Background: Acquired cold urticaria (ACU) is usually a self-limited, sporadic, cutaneous disease diagnosed based on history and a positive cold stimulation time test (CSTT) result. We describe 3 unrelated families (A, B, and C) with lifelong atypical cold urticaria distinguished from ACU and familial cold autoinflammatory syndrome.

Objective: We sought to describe a new hereditary disease of cold urticaria and study its pathogenesis.

Methods: Questionnaires, interviews, physical examinations, skin testing, and biopsies were performed. Absolute values, means, and prevalence percentages of data are reported.

Results: Thirty-five subjects are described with familial atypical cold urticaria (FACU; family A, 17; family B, 8; and family C, 10) displaying an autosomal dominant pattern of inheritance. All tested subjects had negative CSTT results. Completed questionnaires from affected and unaffected members of families A and B (n = 35) revealed that all affected subjects had lifelong symptoms that began in early childhood with pruritus, erythema, and urticaria after cold exposure. Angioedema (family A, 23%; family B, 42%) and syncope, near syncope, or both (family A, 46%; family B, 86%) were also present. Triggers included cold atmosphere (100%), aquatic activities (family A, 92%; family B, 100%), handling cold objects (family A, 54%; family B, 71%), and ingestion of cold foods or beverages (family A, 69%; family B, 100%). Skin biopsy specimens demonstrated a mast cell infiltrate with the appearance of degranulation after cold challenge.

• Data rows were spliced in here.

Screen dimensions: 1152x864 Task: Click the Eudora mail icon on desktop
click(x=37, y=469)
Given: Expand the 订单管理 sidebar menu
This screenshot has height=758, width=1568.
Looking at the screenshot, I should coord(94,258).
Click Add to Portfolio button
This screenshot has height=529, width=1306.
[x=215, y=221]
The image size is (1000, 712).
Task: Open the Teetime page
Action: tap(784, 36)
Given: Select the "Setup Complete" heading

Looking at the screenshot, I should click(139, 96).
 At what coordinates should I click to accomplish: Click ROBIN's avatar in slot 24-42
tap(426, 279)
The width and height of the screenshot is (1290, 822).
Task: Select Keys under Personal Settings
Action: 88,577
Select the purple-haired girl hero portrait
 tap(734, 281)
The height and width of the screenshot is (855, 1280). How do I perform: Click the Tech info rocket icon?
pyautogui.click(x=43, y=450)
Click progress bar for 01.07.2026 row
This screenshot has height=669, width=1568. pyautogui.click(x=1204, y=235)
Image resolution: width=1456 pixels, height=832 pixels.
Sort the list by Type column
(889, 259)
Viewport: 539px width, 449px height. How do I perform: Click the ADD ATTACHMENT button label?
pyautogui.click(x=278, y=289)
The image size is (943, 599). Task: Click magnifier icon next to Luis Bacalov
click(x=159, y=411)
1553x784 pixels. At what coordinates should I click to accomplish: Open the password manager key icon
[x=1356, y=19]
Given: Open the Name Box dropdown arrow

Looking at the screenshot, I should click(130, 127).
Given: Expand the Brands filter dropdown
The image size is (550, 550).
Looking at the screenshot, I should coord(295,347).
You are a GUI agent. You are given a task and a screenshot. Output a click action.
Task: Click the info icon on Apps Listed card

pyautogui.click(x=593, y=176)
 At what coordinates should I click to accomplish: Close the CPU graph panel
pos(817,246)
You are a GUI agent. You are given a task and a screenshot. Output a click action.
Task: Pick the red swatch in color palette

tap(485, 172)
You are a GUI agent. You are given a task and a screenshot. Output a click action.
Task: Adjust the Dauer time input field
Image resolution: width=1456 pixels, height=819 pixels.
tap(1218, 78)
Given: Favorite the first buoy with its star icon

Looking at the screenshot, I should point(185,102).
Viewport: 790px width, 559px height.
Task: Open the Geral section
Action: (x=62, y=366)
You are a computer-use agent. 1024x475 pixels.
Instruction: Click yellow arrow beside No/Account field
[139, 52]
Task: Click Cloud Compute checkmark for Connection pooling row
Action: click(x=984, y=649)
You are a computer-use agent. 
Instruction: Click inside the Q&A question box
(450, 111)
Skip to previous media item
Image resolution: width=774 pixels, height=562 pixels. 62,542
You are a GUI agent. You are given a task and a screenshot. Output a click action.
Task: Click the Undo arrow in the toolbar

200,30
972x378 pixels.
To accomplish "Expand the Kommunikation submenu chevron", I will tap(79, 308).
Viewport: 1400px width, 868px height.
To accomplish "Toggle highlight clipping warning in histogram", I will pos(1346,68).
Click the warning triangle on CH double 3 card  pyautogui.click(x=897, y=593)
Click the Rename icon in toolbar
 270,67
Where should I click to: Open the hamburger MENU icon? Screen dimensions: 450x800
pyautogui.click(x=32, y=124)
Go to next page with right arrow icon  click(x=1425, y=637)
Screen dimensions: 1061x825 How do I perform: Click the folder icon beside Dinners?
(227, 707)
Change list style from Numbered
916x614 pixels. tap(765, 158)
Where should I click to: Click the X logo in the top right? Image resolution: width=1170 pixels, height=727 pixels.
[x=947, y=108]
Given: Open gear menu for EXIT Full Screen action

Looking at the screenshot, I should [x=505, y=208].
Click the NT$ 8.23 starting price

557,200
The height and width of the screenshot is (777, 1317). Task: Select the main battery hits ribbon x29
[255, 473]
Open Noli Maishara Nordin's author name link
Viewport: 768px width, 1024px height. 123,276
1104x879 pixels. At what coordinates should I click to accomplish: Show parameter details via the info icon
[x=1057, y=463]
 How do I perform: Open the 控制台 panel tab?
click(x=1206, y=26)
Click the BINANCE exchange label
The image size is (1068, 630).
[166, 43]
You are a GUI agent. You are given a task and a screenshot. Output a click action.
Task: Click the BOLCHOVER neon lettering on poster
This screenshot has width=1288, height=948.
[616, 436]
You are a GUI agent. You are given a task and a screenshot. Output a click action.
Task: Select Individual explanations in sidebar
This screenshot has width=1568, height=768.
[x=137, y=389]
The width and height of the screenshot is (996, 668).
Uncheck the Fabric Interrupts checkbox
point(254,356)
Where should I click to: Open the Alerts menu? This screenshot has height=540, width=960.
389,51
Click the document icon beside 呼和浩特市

Conclusions: FACU is a new cold-induced inherited disease that is different than ACU in its natural history, atmospheric cold elicitation, severity of systemic reactions, and CSTT results. FACU differs from familial cold autoinflammatory syndrome in symptom timing and the absence of fever, chills, and joint pain. The cause is suspected to be mast cell related. Treatment of reactions is similar to that for ACU. Further evaluation of pathogenesis and genetics is warranted.

FIG 1

Family Pedigrees. A. Family A (18 affected;10 females), B. Family B (8 affected; 3 females), C. Family C (10 affected; 4 females)

FIG 2

Cutaneous Manifestations of two affected siblings from Family B (A,B) and one affected child from Family A (C). A. 16 month old boy after a 5 minute exposure to 5°C atmosphere outdoor exposure followed by 5 minutes at room temperature. B. 34 month old boy at room temperature for 2 hours, crying. C. 4 year old girl bathing indoors at room temperature.

FIG 3

Negative CSTT and demonstration of evaporative cooling-induced symptoms. A. CSTT performed for 5 minutes with 5 minutes of rewarming without the development of a wheal. B. Water droplet after 10 minutes of occlusion without any cutaneous manifestations. C. Water droplet after being exposed to compressed air for less than 1 minute with marked erythema and pruritis. Testing with 100% ethanol yielded similar results.

FIG 4

Skin biopsies before and after cold challenge stained for mast cell tryptase. A. Patient skin at room temperature for 3 hours with mast cells, with visible granules, throughout the dermis. B. Patient skin after 15 minutes exposure to 5°C with mast cells that appear degranulated throughout the dermis and around vasculature. C. Unrelated normal control skin after 30 minutes exposure to 5°C.